Wednesday, October 29, 2008

Is there less noise and smoke this time?

Is there less noise and smoke this time?

Staff Reporter

BANGALORE: Does it seem that this time around Deepavali has been a tad less noisy? With greens fuming over the use of fire crackers — resulting in both environmental and noise pollution — the conscientious Bangalorean may just have moved an inch towards a cleaner and greener way of celebrating the festival of lights.

Concerted efforts by the Bruhat Bangalore Mahanagara Palike (BBMP) through advertisements and repeated appeals to citizens, have ensured that roads have not turned into a complete litter fest. While the traditional few stuck to their annual quota of firecrackers, others decided to take the green turn.

“My seven-year-old daughter came back from school and told me that she has been taught not to burst crackers and pollute the surroundings. There is certainly greater awareness about these things, which may act as a deterrent,” says Venkatachalam, a resident of Vasanthanagar.

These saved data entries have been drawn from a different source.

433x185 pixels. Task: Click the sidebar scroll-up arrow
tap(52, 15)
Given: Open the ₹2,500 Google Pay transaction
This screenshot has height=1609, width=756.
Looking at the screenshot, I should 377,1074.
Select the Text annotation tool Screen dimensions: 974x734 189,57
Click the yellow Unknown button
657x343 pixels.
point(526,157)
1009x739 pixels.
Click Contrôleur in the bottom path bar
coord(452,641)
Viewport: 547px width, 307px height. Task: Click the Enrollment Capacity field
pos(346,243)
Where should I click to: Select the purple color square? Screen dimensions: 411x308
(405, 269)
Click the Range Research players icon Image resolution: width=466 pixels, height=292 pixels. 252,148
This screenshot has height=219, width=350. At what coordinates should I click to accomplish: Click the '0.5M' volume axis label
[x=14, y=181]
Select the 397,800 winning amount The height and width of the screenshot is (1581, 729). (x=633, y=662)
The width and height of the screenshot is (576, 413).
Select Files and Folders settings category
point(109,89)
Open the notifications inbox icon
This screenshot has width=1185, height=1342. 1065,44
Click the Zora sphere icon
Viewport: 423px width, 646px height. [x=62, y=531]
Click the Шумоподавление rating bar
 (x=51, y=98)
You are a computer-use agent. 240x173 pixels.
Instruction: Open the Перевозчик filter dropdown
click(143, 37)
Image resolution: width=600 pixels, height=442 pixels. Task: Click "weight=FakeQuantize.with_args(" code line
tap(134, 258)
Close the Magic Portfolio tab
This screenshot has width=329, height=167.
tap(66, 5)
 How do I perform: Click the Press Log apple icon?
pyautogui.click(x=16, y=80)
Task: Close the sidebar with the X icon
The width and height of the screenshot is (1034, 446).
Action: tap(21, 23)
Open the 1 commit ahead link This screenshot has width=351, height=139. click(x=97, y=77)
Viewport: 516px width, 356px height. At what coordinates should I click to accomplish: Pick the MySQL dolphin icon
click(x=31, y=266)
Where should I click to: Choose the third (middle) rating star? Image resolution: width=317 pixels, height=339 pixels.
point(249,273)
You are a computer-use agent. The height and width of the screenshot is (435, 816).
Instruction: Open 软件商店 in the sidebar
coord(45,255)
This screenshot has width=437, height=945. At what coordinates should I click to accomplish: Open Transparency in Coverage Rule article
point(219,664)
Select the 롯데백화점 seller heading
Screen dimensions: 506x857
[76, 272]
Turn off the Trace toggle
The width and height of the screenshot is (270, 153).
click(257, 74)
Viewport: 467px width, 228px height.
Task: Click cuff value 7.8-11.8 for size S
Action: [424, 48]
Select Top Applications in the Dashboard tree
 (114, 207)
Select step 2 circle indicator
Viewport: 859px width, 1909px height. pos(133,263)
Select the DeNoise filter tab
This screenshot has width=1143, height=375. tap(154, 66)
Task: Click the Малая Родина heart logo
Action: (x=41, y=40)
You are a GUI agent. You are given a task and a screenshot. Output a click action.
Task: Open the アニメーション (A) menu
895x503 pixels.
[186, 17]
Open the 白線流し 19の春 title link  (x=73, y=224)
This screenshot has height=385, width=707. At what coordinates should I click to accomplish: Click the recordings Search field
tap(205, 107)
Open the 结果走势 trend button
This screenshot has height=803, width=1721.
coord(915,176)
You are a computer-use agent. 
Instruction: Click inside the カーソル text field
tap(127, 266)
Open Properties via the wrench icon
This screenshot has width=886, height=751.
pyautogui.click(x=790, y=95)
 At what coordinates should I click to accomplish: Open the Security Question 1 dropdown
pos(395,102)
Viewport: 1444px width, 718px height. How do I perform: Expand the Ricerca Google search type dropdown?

Awareness campaigns were held in schools by various non-governmental organisations to educate students on both the environmental aspect and draw their attention to the various hazards faced by child workers in cracker manufacturing industry. Organisations such as Nayak’s Hearing clinic have taken up anti-cracker drives in nearly 350 schools to bring about awareness on the ill-effects of noise pollution.

Shruti Shah, a student of Christ University, says: “I have decided not to burst crackers, so as to do my bit for the environment. Another issue is the fact that these crackers are made by children, which is hazardous to their health.” G. Arumugam, a cracker stall owner at Malleshwaram grounds, says that it has been a lean festival. He has been selling crackers for 15 years and has seen a substantial dent in his revenues this time. “This could be due to a 30 per cent rise in the MRP (maximum retail price) of crackers. Added to this the fact that in spite of paying VAT we are being asked by different government authorities to pay extra dues,” he alleges.

A lull in the market and higher prices of crackers too appear to have influenced the trend this year, says Vatsala Mahalingam, a resident of Indiranagar. Her neighbours, who are into business, used to burst loads of crackers every year. “However, this time around I did not see a single cracker being burst by the members of that family,” she notes.